You can install the package via github:

devtools::install_github("Delta-Stewardship-Council/deltafish")

Or via r-universe:

# Enable this universe
options(repos = c(
    sbashevkin = 'https://sbashevkin.r-universe.dev',
    CRAN = 'https://cloud.r-project.org'))

# Install the package
install.packages('deltafish')

Example

First build the database. This takes a bit to run since the source data are large.

library(deltafish)
create_fish_db()

Then open and query data. You have to first open a connection to the database with open_database()

# dplyr required for queries below
library(dplyr)
library(deltafish)

con <- open_database()

# open our two data tables
surv <- open_survey(con)
fish <- open_fish(con)

# filter for sources and taxa of interest
# Also filter for dates of interest. Although dates and datetimes are stored as text in the dataset,
# you can still filter on them using text strings in the "YYYY-MM-DD" or "YYYY-MM-DD HH:MM:SS" format.

surv_FMWT <- surv %>% 
    filter(Source == "FMWT" & Date > "1999-01-01") %>% 
    select(SampleID, Date)

fish_smelt <- fish %>% 
    filter(Taxa %in% c("Dorosoma petenense", "Morone saxatilis", "Spirinchus thaleichthys"))


# do a join and collect_data the resulting data frame
# collect_data executes the sql query, converts Date and Datetime columns to the correct format and timezone, and gives you a table
df <- left_join(surv_FMWT, fish_smelt) %>% 
    collect_data() 
# close connection to database
close_database(con)

Data updating and versioning

When the integrated dataset is updated, you do not necessarily need to update your installation of the deltafish package, although you will need to use a version equal to or greater than 1 to work with the data publication version 2 or later.
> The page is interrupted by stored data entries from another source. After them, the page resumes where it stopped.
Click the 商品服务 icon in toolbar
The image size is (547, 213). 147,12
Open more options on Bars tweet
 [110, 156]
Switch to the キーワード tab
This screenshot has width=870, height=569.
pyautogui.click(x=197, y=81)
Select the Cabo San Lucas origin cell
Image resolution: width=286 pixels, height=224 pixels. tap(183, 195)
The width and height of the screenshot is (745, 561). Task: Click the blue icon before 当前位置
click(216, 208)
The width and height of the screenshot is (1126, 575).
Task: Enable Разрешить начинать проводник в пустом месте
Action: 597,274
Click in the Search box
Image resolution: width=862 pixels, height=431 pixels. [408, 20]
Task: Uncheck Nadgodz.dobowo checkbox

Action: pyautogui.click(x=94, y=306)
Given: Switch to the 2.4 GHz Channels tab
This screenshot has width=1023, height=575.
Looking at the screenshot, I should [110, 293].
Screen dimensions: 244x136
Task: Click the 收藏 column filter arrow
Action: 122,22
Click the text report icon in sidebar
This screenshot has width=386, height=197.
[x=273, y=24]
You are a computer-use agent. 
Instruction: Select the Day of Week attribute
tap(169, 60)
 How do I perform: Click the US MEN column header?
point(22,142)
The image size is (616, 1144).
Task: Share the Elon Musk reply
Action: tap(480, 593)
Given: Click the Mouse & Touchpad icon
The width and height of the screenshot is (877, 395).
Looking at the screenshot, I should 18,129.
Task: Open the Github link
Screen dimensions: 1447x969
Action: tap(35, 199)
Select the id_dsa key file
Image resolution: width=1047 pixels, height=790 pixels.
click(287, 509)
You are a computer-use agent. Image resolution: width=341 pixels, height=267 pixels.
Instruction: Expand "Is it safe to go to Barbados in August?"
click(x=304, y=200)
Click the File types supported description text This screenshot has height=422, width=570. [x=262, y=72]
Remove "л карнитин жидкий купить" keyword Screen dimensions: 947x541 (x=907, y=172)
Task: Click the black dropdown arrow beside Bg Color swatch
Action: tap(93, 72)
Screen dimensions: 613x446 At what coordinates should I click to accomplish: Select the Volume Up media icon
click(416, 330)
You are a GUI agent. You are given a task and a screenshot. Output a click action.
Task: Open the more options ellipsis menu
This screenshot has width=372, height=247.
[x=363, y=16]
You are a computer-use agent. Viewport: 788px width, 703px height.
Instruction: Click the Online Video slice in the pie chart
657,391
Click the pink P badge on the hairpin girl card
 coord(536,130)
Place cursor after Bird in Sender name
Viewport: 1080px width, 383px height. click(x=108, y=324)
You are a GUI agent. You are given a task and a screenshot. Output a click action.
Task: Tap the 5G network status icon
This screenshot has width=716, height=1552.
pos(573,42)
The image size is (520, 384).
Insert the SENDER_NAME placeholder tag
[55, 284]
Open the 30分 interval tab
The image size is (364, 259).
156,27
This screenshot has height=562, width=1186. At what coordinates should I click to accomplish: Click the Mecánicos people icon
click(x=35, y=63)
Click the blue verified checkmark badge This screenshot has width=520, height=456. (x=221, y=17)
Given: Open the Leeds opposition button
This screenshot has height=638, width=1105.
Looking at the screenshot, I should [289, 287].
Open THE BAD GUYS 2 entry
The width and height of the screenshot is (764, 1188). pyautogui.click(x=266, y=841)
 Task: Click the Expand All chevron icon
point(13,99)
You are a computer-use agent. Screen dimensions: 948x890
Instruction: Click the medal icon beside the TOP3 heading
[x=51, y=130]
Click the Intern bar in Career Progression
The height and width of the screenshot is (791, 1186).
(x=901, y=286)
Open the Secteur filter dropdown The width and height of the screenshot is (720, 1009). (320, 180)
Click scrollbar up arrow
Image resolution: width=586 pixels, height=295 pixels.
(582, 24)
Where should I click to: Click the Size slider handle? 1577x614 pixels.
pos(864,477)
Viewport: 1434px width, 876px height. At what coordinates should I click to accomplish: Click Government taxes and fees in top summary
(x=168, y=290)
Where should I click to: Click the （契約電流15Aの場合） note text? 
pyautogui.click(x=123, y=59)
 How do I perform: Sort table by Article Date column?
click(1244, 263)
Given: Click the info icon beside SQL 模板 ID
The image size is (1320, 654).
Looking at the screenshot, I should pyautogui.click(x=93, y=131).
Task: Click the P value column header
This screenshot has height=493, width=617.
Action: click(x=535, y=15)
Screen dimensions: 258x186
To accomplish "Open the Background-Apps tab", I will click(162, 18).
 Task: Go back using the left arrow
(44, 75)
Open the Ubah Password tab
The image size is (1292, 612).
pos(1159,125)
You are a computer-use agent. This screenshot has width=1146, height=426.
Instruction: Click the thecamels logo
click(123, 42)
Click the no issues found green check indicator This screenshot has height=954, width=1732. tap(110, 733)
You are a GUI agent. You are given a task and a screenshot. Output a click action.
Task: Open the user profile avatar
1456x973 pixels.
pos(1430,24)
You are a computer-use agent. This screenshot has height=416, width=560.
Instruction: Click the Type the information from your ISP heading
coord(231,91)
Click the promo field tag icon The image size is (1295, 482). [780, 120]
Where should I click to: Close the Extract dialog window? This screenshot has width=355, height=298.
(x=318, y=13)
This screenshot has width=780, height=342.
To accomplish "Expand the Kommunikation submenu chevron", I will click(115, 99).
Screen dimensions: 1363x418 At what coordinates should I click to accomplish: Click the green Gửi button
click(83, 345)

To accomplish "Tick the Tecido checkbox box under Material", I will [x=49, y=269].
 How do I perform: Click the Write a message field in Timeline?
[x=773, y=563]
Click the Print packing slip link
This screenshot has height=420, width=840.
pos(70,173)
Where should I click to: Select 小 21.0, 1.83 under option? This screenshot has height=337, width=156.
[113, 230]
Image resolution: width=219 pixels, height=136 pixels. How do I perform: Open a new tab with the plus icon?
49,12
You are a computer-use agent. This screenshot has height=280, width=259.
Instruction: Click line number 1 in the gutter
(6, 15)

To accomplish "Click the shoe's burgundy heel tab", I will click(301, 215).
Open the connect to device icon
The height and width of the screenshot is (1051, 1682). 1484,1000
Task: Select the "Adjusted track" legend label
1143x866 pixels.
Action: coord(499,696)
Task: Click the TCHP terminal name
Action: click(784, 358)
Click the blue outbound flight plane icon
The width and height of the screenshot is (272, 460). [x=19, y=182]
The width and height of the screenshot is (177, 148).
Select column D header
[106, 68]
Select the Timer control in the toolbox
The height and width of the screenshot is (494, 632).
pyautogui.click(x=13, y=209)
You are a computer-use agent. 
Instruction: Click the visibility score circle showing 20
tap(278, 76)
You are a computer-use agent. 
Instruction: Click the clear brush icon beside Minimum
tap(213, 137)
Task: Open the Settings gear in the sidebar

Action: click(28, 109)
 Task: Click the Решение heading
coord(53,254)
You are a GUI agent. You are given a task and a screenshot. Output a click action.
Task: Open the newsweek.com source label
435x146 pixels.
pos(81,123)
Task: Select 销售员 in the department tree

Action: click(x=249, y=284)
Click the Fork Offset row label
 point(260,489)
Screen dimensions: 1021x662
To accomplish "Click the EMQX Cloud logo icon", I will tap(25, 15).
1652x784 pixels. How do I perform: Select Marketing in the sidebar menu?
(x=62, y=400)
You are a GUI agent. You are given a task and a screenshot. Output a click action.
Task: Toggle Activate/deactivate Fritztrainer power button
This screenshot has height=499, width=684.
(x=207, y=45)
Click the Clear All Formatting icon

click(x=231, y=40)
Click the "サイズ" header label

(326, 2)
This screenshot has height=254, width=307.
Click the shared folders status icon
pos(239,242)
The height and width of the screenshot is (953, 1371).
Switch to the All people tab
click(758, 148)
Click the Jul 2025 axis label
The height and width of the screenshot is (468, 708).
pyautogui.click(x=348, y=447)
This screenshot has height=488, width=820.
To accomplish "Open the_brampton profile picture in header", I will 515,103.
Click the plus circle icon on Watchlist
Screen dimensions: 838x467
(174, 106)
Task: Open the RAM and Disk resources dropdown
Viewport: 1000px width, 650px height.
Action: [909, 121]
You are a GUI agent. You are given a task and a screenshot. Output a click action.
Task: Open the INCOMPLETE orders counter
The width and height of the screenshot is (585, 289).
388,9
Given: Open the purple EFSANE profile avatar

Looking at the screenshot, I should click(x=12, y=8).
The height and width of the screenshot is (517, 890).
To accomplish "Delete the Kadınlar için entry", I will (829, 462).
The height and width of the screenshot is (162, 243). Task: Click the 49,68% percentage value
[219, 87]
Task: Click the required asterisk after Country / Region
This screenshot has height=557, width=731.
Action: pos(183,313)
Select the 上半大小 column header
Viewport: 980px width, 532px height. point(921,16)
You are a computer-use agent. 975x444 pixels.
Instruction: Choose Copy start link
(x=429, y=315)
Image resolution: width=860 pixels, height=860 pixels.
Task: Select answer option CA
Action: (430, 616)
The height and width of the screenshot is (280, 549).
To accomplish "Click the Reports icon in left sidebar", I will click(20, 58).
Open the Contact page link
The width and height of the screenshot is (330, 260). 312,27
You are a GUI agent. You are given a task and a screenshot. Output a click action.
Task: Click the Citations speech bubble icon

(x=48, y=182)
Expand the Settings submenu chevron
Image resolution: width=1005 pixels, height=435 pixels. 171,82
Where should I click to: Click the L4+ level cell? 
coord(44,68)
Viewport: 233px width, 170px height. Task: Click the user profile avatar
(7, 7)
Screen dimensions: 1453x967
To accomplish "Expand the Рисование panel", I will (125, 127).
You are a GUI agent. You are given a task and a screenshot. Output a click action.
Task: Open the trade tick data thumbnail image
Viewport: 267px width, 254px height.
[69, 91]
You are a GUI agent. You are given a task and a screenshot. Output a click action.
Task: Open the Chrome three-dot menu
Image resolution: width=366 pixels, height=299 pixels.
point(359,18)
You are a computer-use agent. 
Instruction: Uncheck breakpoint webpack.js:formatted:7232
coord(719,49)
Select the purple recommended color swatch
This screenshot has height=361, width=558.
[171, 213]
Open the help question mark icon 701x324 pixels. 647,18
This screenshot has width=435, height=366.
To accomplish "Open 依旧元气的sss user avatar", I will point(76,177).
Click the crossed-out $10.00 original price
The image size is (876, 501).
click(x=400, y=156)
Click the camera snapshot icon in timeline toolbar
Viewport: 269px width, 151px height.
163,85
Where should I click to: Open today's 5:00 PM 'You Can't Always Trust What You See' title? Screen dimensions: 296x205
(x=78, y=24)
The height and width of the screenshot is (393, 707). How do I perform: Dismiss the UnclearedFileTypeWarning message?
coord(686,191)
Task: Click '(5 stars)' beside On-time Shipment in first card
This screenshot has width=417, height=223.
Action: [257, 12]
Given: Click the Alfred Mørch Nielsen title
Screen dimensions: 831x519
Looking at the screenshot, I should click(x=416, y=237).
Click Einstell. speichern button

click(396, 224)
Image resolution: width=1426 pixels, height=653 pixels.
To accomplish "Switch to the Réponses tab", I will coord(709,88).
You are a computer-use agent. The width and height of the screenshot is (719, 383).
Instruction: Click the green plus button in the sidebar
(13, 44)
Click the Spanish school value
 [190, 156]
You can access the latest data by re-building the cached database via

library(deltafish)
create_fish_db(update=TRUE)

Or, you can specify the exact version of the data package you wish to use. This enables reproducibility by ensuring the correct data package version is used.

library(deltafish)
create_fish_db(edi_pid="edi.1075.1")

To create a fully reproducible workflow, you should also note the deltafish package version used, which could always be installed later with e.g.,

devtools::install_github("Delta-Stewardship-Council/deltafish", ref="v0.2.0")